Materials provided
--------

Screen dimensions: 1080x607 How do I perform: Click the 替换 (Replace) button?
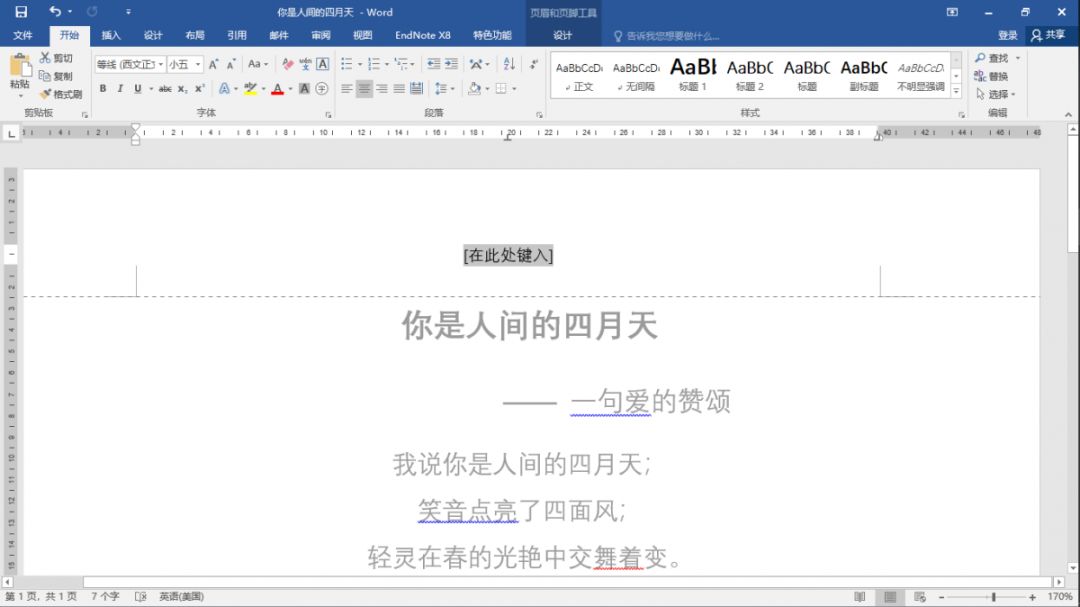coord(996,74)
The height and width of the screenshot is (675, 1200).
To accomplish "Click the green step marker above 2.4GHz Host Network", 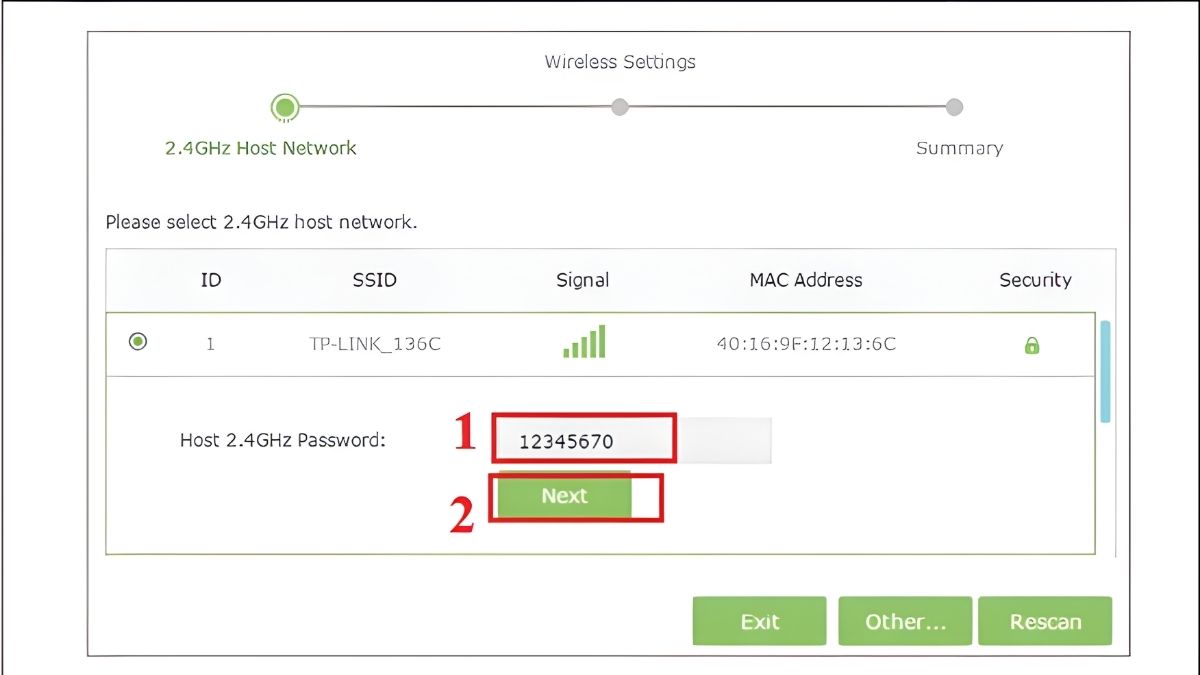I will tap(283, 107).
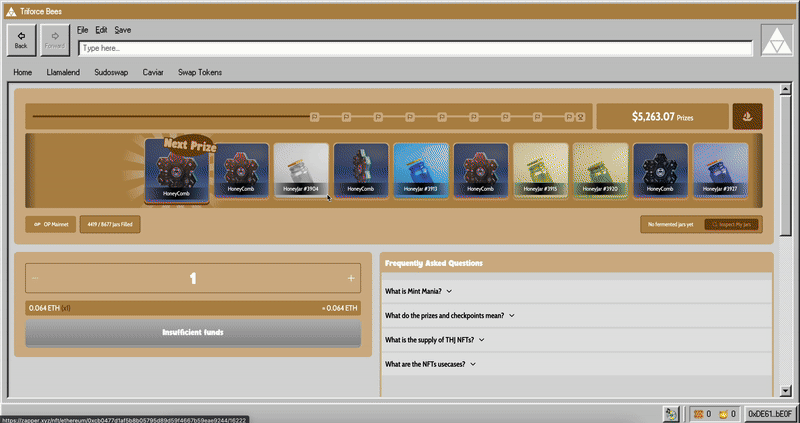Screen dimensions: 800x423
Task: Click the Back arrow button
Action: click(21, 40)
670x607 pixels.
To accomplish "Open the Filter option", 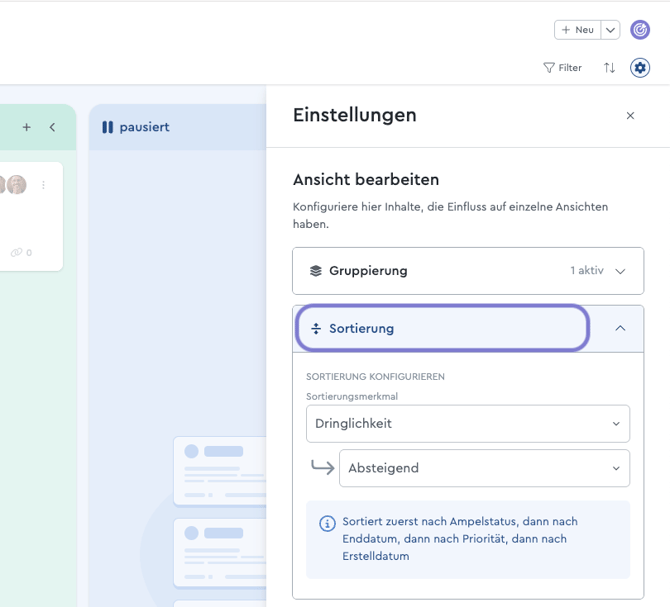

--------

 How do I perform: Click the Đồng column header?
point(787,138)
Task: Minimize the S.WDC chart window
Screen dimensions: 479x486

--------

Assignment
Output, from the data above, the lines from the line with "Task: Minimize the S.WDC chart window" to the line with "Screen dimensions: 479x486" exactly as they stand, both ends included and nothing else.

Written response
Task: Minimize the S.WDC chart window
Screen dimensions: 479x486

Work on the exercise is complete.